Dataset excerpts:
:::::
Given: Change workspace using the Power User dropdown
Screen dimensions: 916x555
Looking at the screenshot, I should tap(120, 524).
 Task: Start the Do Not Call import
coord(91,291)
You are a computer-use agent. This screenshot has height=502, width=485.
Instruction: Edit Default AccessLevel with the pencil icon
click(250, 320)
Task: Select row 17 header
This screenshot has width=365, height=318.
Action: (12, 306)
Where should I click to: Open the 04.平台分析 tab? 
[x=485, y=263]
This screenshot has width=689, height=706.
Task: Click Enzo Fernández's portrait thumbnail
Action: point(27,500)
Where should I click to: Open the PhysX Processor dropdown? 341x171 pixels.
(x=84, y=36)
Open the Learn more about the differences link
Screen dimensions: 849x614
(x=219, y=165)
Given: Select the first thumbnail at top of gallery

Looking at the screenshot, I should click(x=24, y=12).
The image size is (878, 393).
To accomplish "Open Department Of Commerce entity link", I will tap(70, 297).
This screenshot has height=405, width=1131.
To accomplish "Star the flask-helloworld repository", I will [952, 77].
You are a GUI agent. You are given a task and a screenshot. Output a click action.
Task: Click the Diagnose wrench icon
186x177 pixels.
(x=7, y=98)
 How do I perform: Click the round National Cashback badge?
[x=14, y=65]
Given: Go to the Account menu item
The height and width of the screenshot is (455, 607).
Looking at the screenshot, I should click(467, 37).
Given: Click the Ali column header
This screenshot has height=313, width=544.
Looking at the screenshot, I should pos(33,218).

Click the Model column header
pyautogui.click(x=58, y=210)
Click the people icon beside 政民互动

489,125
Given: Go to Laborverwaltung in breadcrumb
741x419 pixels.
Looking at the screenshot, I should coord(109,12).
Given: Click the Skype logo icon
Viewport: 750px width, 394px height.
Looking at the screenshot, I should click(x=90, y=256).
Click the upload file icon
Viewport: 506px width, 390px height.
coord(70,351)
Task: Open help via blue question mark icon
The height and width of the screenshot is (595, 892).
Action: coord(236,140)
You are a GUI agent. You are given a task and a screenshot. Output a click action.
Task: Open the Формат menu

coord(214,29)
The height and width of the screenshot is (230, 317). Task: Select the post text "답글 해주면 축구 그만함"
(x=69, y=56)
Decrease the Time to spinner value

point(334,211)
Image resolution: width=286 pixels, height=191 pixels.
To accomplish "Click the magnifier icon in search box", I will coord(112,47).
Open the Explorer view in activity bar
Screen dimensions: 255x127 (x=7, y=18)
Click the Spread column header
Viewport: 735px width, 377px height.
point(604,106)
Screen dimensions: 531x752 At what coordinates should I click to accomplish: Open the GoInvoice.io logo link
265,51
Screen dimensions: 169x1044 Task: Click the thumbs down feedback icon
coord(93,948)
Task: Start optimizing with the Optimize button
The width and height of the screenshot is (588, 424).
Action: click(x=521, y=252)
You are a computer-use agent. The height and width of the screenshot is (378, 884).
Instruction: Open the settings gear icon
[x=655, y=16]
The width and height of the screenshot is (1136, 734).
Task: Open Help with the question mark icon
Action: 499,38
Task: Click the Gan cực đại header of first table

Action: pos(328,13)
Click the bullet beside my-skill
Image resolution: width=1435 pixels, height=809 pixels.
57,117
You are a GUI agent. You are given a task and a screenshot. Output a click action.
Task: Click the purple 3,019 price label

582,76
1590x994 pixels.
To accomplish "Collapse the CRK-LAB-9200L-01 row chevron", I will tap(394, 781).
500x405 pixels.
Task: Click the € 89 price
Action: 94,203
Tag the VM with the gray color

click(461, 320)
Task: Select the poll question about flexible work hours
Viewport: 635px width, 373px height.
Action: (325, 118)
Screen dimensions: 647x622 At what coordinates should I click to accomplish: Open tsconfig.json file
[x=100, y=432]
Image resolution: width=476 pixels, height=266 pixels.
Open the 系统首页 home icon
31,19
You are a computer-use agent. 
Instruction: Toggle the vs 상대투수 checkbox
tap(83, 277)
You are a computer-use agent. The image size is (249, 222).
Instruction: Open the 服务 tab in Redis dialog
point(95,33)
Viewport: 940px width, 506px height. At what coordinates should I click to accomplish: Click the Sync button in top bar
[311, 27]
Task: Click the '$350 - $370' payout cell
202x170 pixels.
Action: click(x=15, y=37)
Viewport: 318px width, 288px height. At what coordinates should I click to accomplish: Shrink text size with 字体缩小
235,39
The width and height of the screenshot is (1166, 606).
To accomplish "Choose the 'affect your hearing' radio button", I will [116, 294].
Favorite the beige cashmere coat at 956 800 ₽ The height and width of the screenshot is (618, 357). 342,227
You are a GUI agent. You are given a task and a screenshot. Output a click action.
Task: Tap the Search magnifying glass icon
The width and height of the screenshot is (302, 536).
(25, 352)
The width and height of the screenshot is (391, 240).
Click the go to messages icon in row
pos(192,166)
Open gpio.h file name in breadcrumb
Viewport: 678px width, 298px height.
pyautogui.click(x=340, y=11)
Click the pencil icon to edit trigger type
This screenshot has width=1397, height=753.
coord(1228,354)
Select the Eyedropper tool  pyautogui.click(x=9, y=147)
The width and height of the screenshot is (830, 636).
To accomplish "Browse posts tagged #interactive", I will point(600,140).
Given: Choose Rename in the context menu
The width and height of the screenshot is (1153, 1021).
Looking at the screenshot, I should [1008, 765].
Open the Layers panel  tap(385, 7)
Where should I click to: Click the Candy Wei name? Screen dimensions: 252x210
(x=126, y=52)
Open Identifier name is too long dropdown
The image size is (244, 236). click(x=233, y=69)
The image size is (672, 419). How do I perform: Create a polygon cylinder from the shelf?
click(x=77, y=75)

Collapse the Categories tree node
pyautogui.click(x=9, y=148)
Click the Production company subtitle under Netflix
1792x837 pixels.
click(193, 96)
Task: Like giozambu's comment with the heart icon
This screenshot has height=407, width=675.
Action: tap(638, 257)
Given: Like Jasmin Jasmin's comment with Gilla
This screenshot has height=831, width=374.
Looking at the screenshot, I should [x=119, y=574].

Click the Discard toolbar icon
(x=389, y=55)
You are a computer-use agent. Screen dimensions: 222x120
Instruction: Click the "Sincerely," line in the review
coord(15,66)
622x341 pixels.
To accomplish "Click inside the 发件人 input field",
:::::
**What you should do**
The entries shown above should be copied out word for word.

**Answer to this problem**
Given: Change workspace using the Power User dropdown
Screen dimensions: 916x555
Looking at the screenshot, I should tap(120, 524).
 Task: Start the Do Not Call import
coord(91,291)
You are a computer-use agent. This screenshot has height=502, width=485.
Instruction: Edit Default AccessLevel with the pencil icon
click(250, 320)
Task: Select row 17 header
This screenshot has width=365, height=318.
Action: (12, 306)
Where should I click to: Open the 04.平台分析 tab? 
[x=485, y=263]
This screenshot has width=689, height=706.
Task: Click Enzo Fernández's portrait thumbnail
Action: point(27,500)
Where should I click to: Open the PhysX Processor dropdown? 341x171 pixels.
(x=84, y=36)
Open the Learn more about the differences link
Screen dimensions: 849x614
(x=219, y=165)
Given: Select the first thumbnail at top of gallery

Looking at the screenshot, I should click(x=24, y=12).
The image size is (878, 393).
To accomplish "Open Department Of Commerce entity link", I will tap(70, 297).
This screenshot has height=405, width=1131.
To accomplish "Star the flask-helloworld repository", I will [952, 77].
You are a GUI agent. You are given a task and a screenshot. Output a click action.
Task: Click the Diagnose wrench icon
186x177 pixels.
(x=7, y=98)
 How do I perform: Click the round National Cashback badge?
[x=14, y=65]
Given: Go to the Account menu item
The height and width of the screenshot is (455, 607).
Looking at the screenshot, I should click(467, 37).
Given: Click the Ali column header
This screenshot has height=313, width=544.
Looking at the screenshot, I should pos(33,218).

Click the Model column header
pyautogui.click(x=58, y=210)
Click the people icon beside 政民互动

489,125
Given: Go to Laborverwaltung in breadcrumb
741x419 pixels.
Looking at the screenshot, I should coord(109,12).
Given: Click the Skype logo icon
Viewport: 750px width, 394px height.
Looking at the screenshot, I should click(x=90, y=256).
Click the upload file icon
Viewport: 506px width, 390px height.
coord(70,351)
Task: Open help via blue question mark icon
The height and width of the screenshot is (595, 892).
Action: coord(236,140)
You are a GUI agent. You are given a task and a screenshot. Output a click action.
Task: Open the Формат menu

coord(214,29)
The height and width of the screenshot is (230, 317). Task: Select the post text "답글 해주면 축구 그만함"
(x=69, y=56)
Decrease the Time to spinner value

point(334,211)
Image resolution: width=286 pixels, height=191 pixels.
To accomplish "Click the magnifier icon in search box", I will coord(112,47).
Open the Explorer view in activity bar
Screen dimensions: 255x127 (x=7, y=18)
Click the Spread column header
Viewport: 735px width, 377px height.
point(604,106)
Screen dimensions: 531x752 At what coordinates should I click to accomplish: Open the GoInvoice.io logo link
265,51
Screen dimensions: 169x1044 Task: Click the thumbs down feedback icon
coord(93,948)
Task: Start optimizing with the Optimize button
The width and height of the screenshot is (588, 424).
Action: click(x=521, y=252)
You are a computer-use agent. The height and width of the screenshot is (378, 884).
Instruction: Open the settings gear icon
[x=655, y=16]
The width and height of the screenshot is (1136, 734).
Task: Open Help with the question mark icon
Action: 499,38
Task: Click the Gan cực đại header of first table

Action: pos(328,13)
Click the bullet beside my-skill
Image resolution: width=1435 pixels, height=809 pixels.
57,117
You are a GUI agent. You are given a task and a screenshot. Output a click action.
Task: Click the purple 3,019 price label

582,76
1590x994 pixels.
To accomplish "Collapse the CRK-LAB-9200L-01 row chevron", I will tap(394, 781).
500x405 pixels.
Task: Click the € 89 price
Action: 94,203
Tag the VM with the gray color

click(461, 320)
Task: Select the poll question about flexible work hours
Viewport: 635px width, 373px height.
Action: (325, 118)
Screen dimensions: 647x622 At what coordinates should I click to accomplish: Open tsconfig.json file
[x=100, y=432]
Image resolution: width=476 pixels, height=266 pixels.
Open the 系统首页 home icon
31,19
You are a computer-use agent. 
Instruction: Toggle the vs 상대투수 checkbox
tap(83, 277)
You are a computer-use agent. The image size is (249, 222).
Instruction: Open the 服务 tab in Redis dialog
point(95,33)
Viewport: 940px width, 506px height. At what coordinates should I click to accomplish: Click the Sync button in top bar
[311, 27]
Task: Click the '$350 - $370' payout cell
202x170 pixels.
Action: click(x=15, y=37)
Viewport: 318px width, 288px height. At what coordinates should I click to accomplish: Shrink text size with 字体缩小
235,39
The width and height of the screenshot is (1166, 606).
To accomplish "Choose the 'affect your hearing' radio button", I will [116, 294].
Favorite the beige cashmere coat at 956 800 ₽ The height and width of the screenshot is (618, 357). 342,227
You are a GUI agent. You are given a task and a screenshot. Output a click action.
Task: Tap the Search magnifying glass icon
The width and height of the screenshot is (302, 536).
(25, 352)
The width and height of the screenshot is (391, 240).
Click the go to messages icon in row
pos(192,166)
Open gpio.h file name in breadcrumb
Viewport: 678px width, 298px height.
pyautogui.click(x=340, y=11)
Click the pencil icon to edit trigger type
This screenshot has width=1397, height=753.
coord(1228,354)
Select the Eyedropper tool  pyautogui.click(x=9, y=147)
The width and height of the screenshot is (830, 636).
To accomplish "Browse posts tagged #interactive", I will point(600,140).
Given: Choose Rename in the context menu
The width and height of the screenshot is (1153, 1021).
Looking at the screenshot, I should [1008, 765].
Open the Layers panel  tap(385, 7)
Where should I click to: Click the Candy Wei name? Screen dimensions: 252x210
(x=126, y=52)
Open Identifier name is too long dropdown
The image size is (244, 236). click(x=233, y=69)
The image size is (672, 419). How do I perform: Create a polygon cylinder from the shelf?
click(x=77, y=75)

Collapse the Categories tree node
pyautogui.click(x=9, y=148)
Click the Production company subtitle under Netflix
1792x837 pixels.
click(193, 96)
Task: Like giozambu's comment with the heart icon
This screenshot has height=407, width=675.
Action: tap(638, 257)
Given: Like Jasmin Jasmin's comment with Gilla
This screenshot has height=831, width=374.
Looking at the screenshot, I should [x=119, y=574].

Click the Discard toolbar icon
(x=389, y=55)
You are a computer-use agent. Screen dimensions: 222x120
Instruction: Click the "Sincerely," line in the review
coord(15,66)
622x341 pixels.
To accomplish "Click inside the 发件人 input field",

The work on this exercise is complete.